Now, we can compile and run the program to verify

gcc -o embed main.c model.o -Wall
./embed

model size: 65536 bytes
50 a4 3e 34 
...
81 15 4b ce 

This method is simple, but it has a serious limitation—it will not work with a large file. Not only will the model.c file be ~6x in size of the model.bin, but also the compiler will refuse to compile it if the file is too large. For example, with ~1GB of size, we get the following error with llvm

gcc -c model.c -o model.o

error: sorry, unsupported: file 'model.c' is too large for Clang to process
fatal error: error opening file '<invalid buffer>': 
2 errors generated.

Method 2 (for Linux)

Another way is to use objcopy to directly generate the object file without generating the source file.

# on x64 system
objcopy -I binary -O elf64-x86-64 model.bin model.o

To use this object file, we first need to examine what symbols are defined.

nm model.o
0000000000010000 D _binary_model_bin_end
0000000000010000 A _binary_model_bin_size
0000000000000000 D _binary_model_bin_start

We can see that we have slightly different symbols this time.

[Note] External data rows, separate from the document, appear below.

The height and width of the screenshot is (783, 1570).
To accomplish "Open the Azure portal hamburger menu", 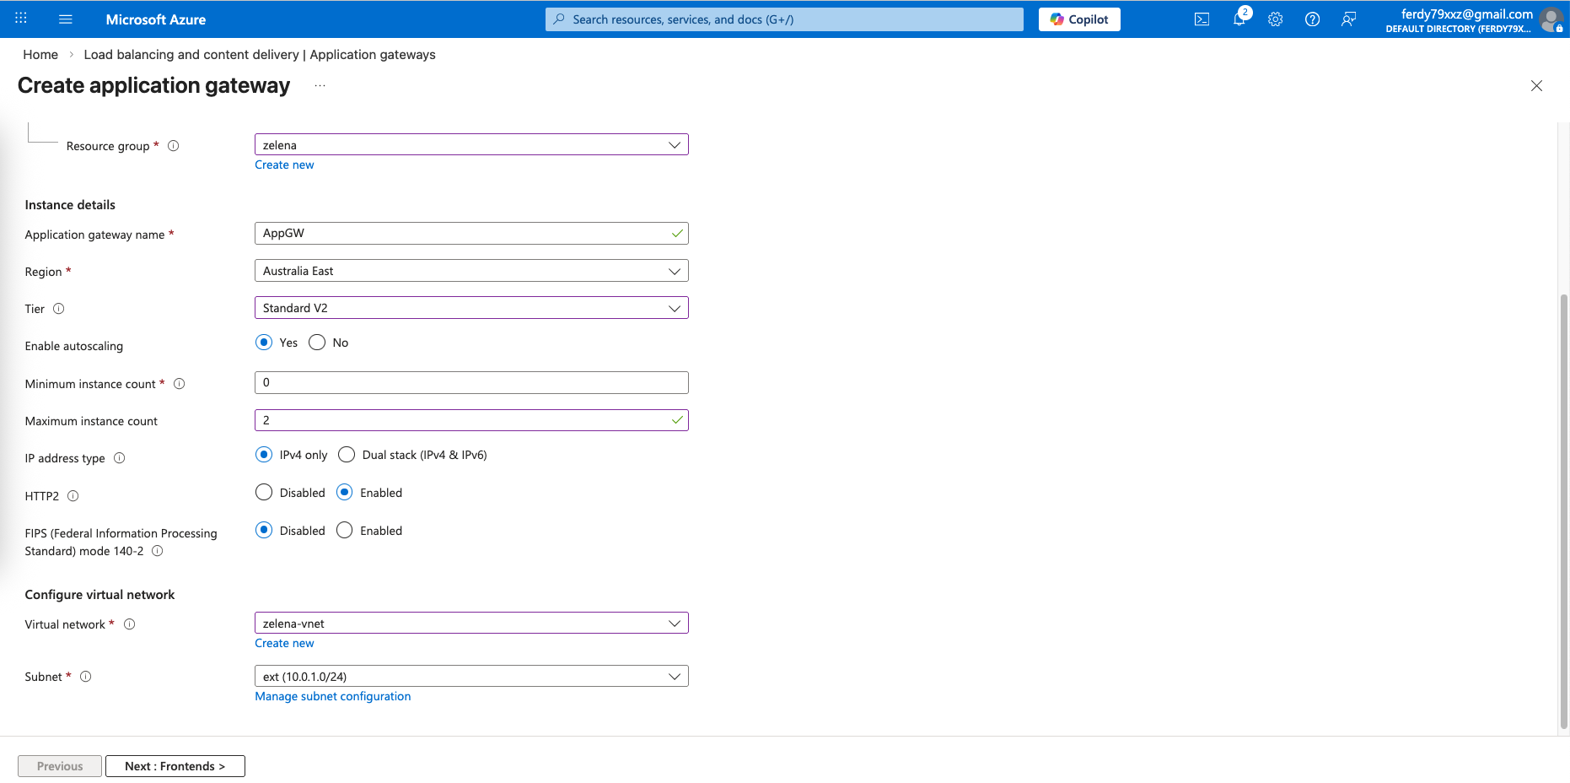I will coord(66,19).
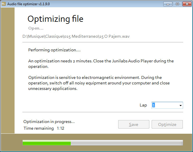Click the Time remaining 1:12 label
193x152 pixels.
click(x=44, y=128)
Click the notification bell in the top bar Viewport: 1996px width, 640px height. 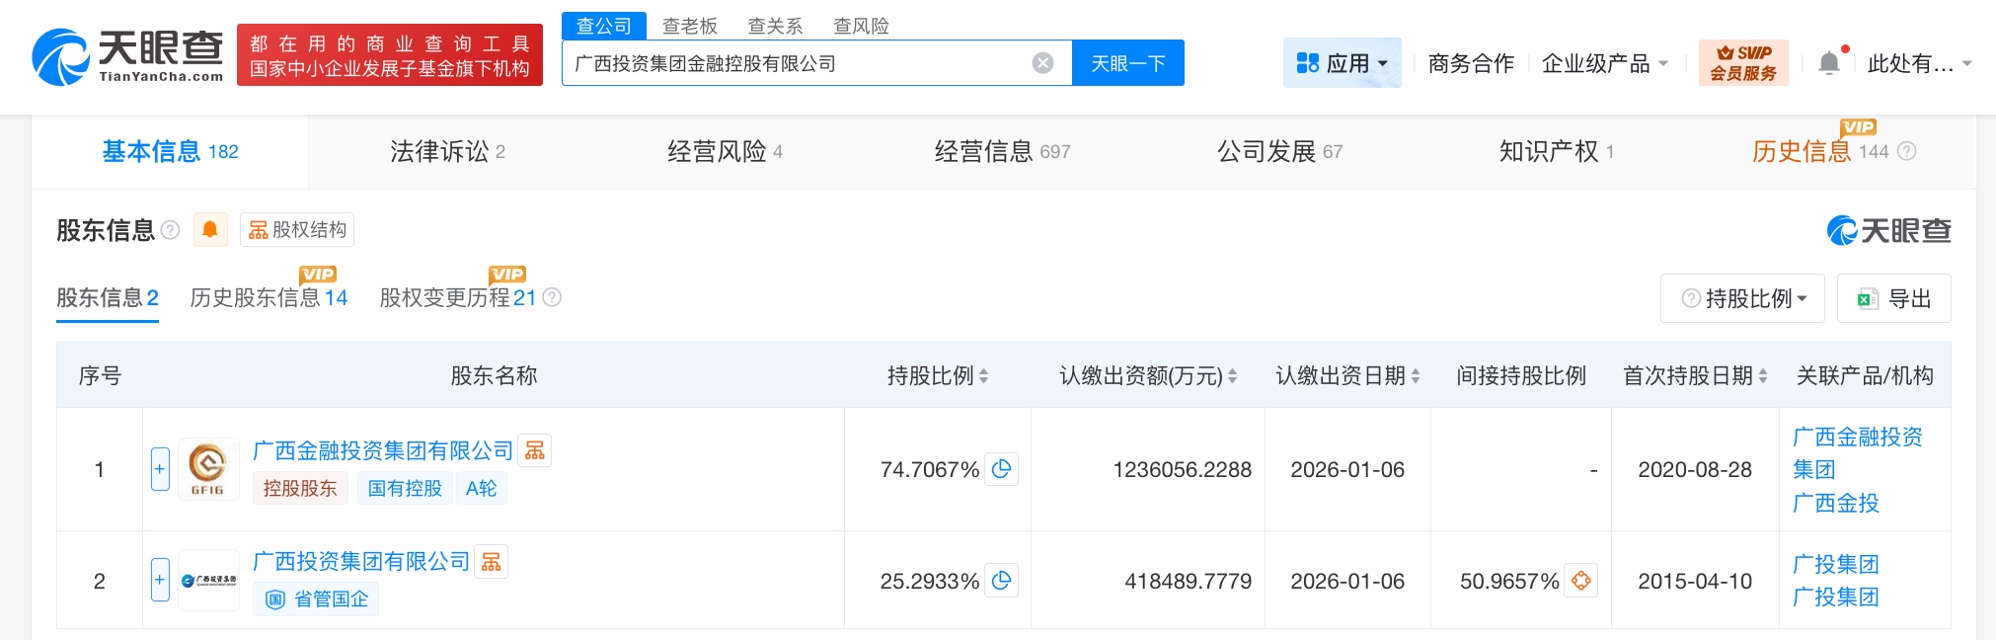click(1829, 63)
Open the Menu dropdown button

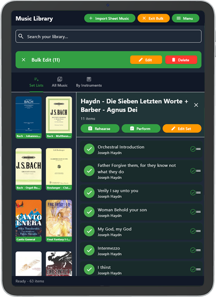(186, 18)
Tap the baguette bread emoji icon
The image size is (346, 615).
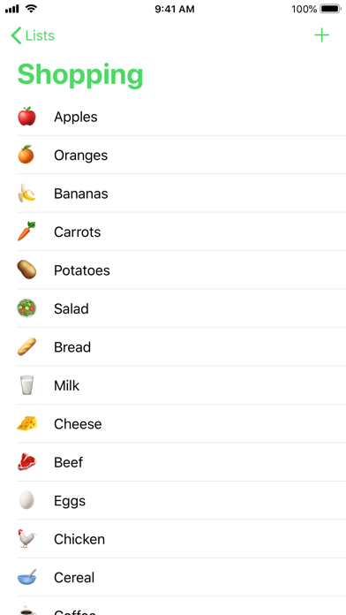coord(26,346)
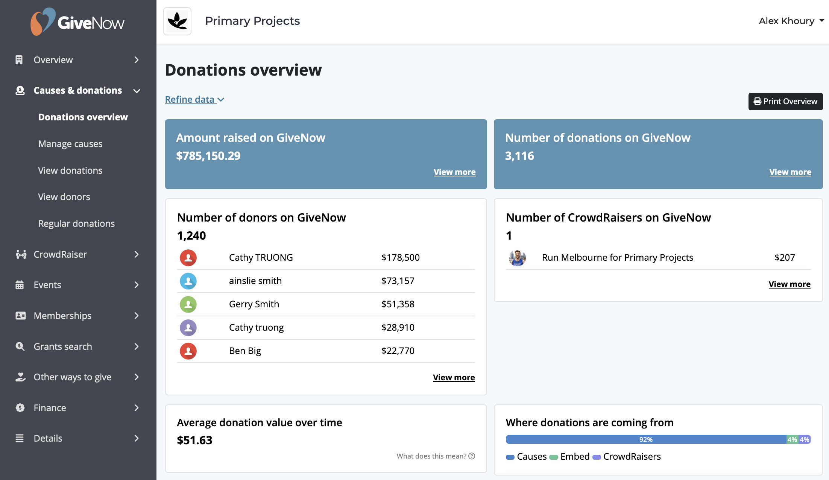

In _binary_model_bin_start instead of model_bin, but more importantly, we need to use _binary_model_bin_end -_binary_model_bin_start to calculate the size.

// main.c
#include <stdio.h>

extern const unsigned char _binary_model_bin_start[]; // from obj file
extern const unsigned char _binary_model_bin_end[]; // from obj file

const unsigned char *data_start() { return _binary_model_bin_start; }

unsigned int data_size() { 
  return _binary_model_bin_end - _binary_model_bin_start; 
}

int main(){
  const unsigned char *data = data_start();
  unsigned int size = data_size();

  printf("model size: %u bytes\n", size);
  for (size_t i = 0; i < 4; i++) {
    printf("%02x ", data[i]);
  }
  printf("\n...\n");
  for (size_t i = 0; i < 4; i++) {
    printf("%02x ", data[size - 1 - i]);
  }
  printf("\n");
  return 0;
}

Let’s verify

gcc -o embed main.c model.o -Wall
./embed

model size: 65536 bytes
50 a4 3e 34 
...
81 15 4b ce

Method 3 (for macOS/arm64)

Unfortunately, method 2 does not work for macOS. Instead, what we can do is write an assembly model.s file to include the data from file.

; model.s
.section __DATA,__const
.global __binary_model_bin_start
.global __binary_model_bin_end
.align 2 ; 2^2 = 4-bytes alignment

__binary_model_bin_start:
.incbin "model.bin" ; include bytes from model.bin file
__binary_model_bin_end:

Now, we can compile this into an object file

as model.s -o model.o
nm model.o

0000000000010000 D __binary_model_bin_end
0000000000000000 D __binary_model_bin_start
0000000000000000 t ltmp0
0000000000000000 d ltmp1

Now, everything else should be exactly the same as method 2. That is, the same main.c function and the same compilation step

gcc -o embed main.c model.o -Wall
./embed

model size: 65536 bytes
50 a4 3e 34 
...
81 15 4b ce

Hopefully, this article helped you embed a large binary into your program or library. Happy coding!